1.[gedaagden in conventie, eisers in reconventie] ,

2 [gedaagden in conventie, eisers in reconventie],
beiden wonende te [woonplaats 2] ,
gedaagden in conventie, eisers in reconventie,
gemachtigde: mr. C.L.H. Netze-Ritsema, advocaat te Hilversum.

1.Het verdere verloop van het geding

De procesgang blijkt uit de volgende stukken:
a. het tussenvonnis van 18 juli 2012 en de daarin genoemde stukken;
b. de brief van de gemachtigde van [eiseres in conventie, verweerster in reconventie] van 3 augustus 2012.
Hoewel daartoe in de gelegenheid gesteld heeft de gemachtigde van [gedaagden in conventie, eisers in reconventie] niet gereageerd.
[eiseres in conventie, verweerster in reconventie] heeft verlof gevraagd hoger beroep te mogen instellen tegen genoemd tussenvonnis, nu zij het niet eens is met de overweging in dat vonnis dat bij de berekening van de in rekening te brengen (park)kosten onderscheid moet worden gemaakt tussen leden en niet leden.

2.De beoordeling

De kantonrechter had in het tussenvonnis gevraagd om een nadere onderbouwing van de parkkosten over de jaren 2009 tot en met 2011 voor [gedaagden in conventie, eisers in reconventie] als niet-lid van de vereni-ging. Die onderbouwing is overbodig, wanneer geen onderscheid zou moeten worden ge-maakt tussen leden en niet-leden. Het betreft hier een betrekkelijk principieel verschil van mening tussen partijen.
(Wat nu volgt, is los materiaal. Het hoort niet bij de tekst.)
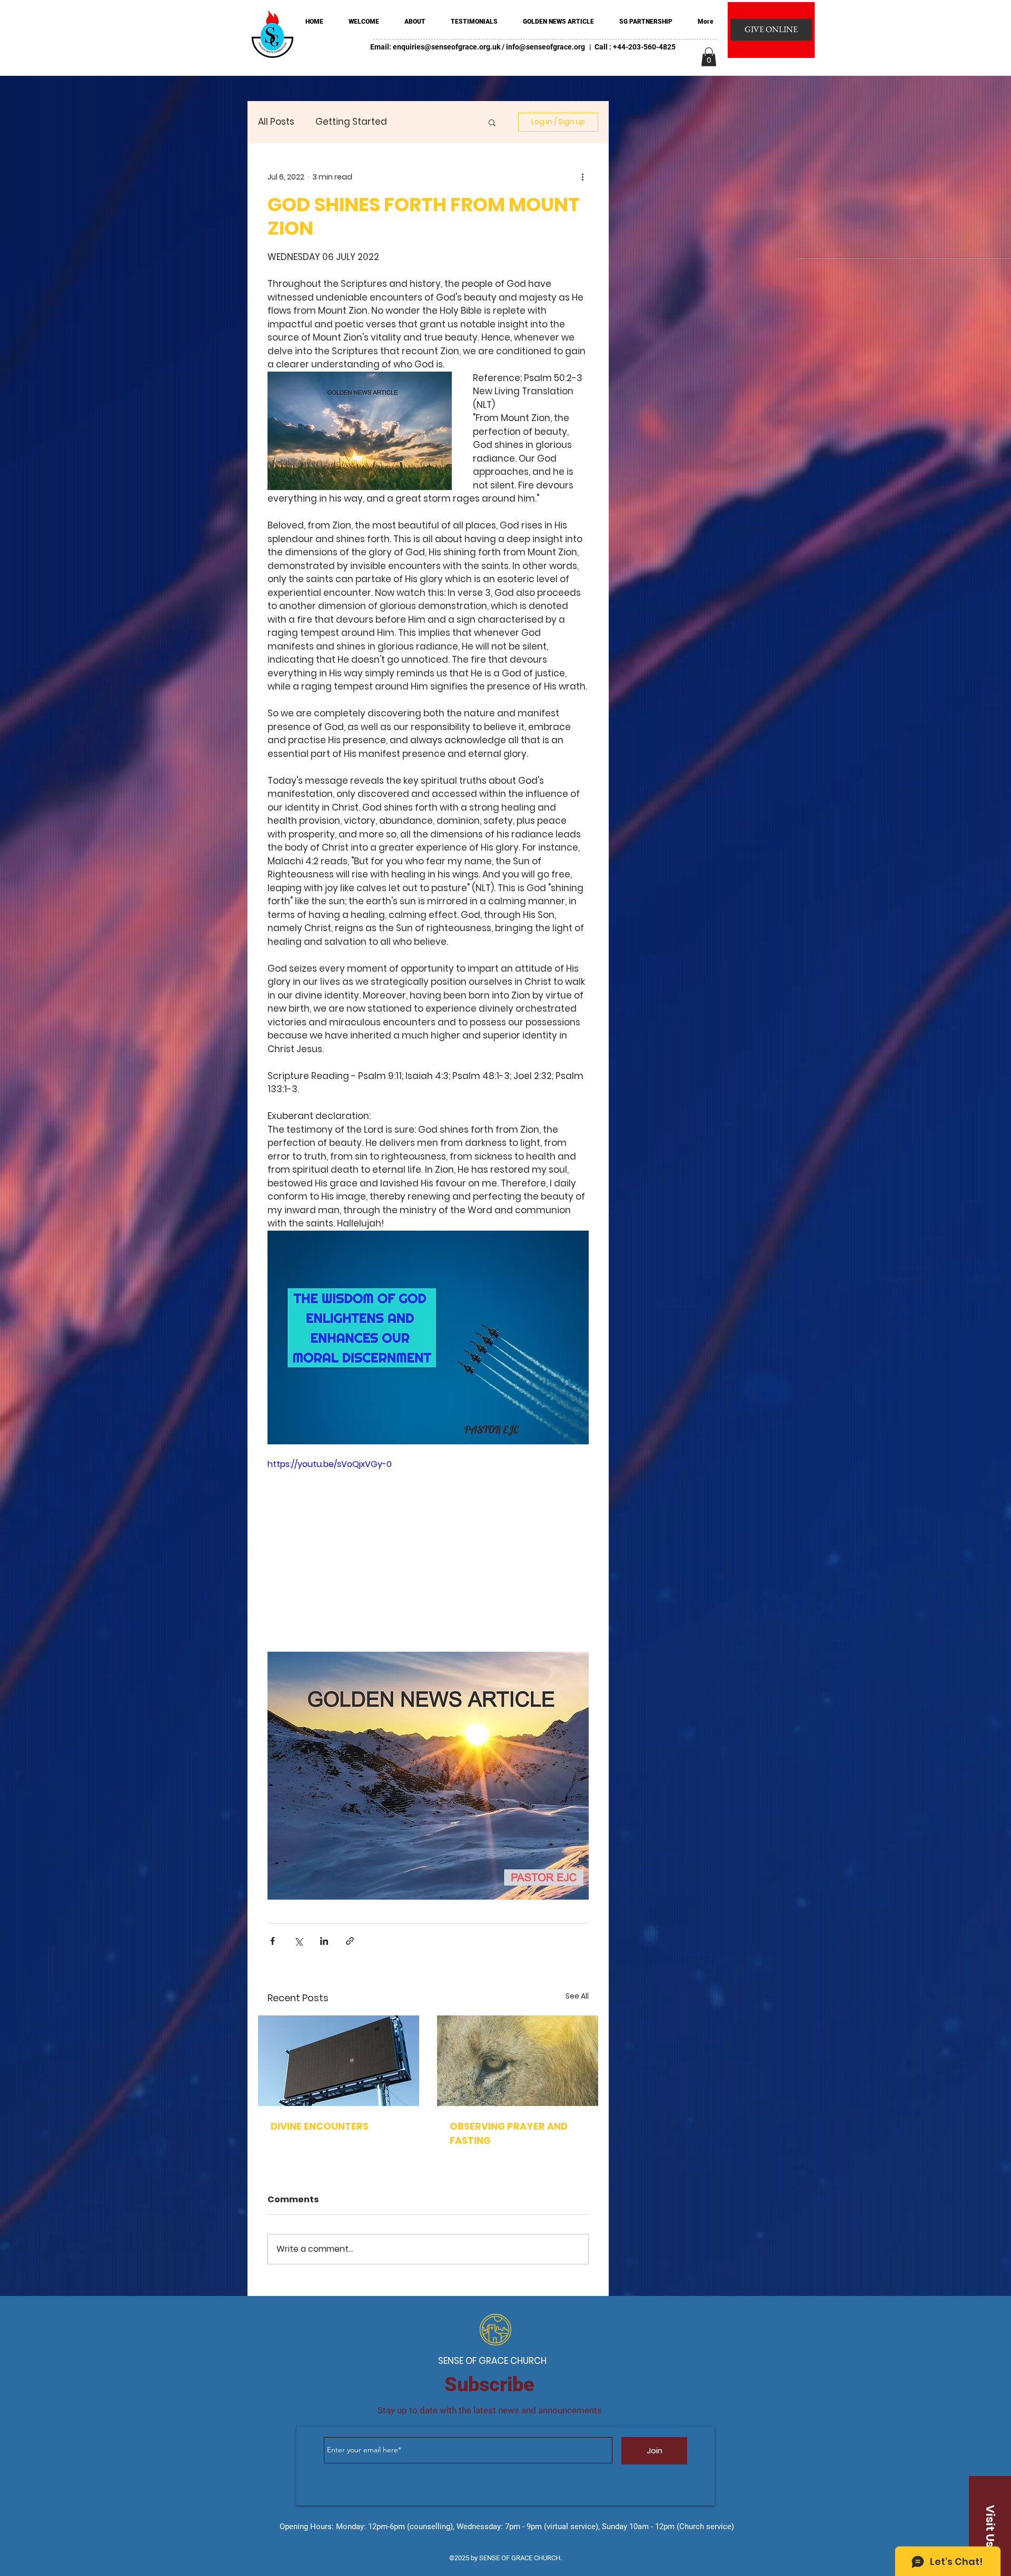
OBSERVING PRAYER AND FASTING (509, 2133)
De kantonrechter is van oordeel dat redenen van doelmatigheid in dit geval met zich brengen dat het gevraagde verlof kan worden verleend. De kantonrechter zal de zaak verwijzen naar de rol voor akte van de kant van [eiseres in conventie, verweerster in reconventie] , als nader in de beslissing verwoord.

3.De beslissing

De kantonrechter:
in conventie en in reconventie:
verleent verlof om hoger beroep in te stellen tegen het vonnis van 18 juli 2012;
verwijst de zaak naar de rol van 24 april 2013 te 9.30 uur voor akte van de kant van eiseres in conventie, verweerster in reconventie.
Dit vonnis is gewezen door mr. H. de Ruijter en in het openbaar uitgesproken op 29 augustus 2012.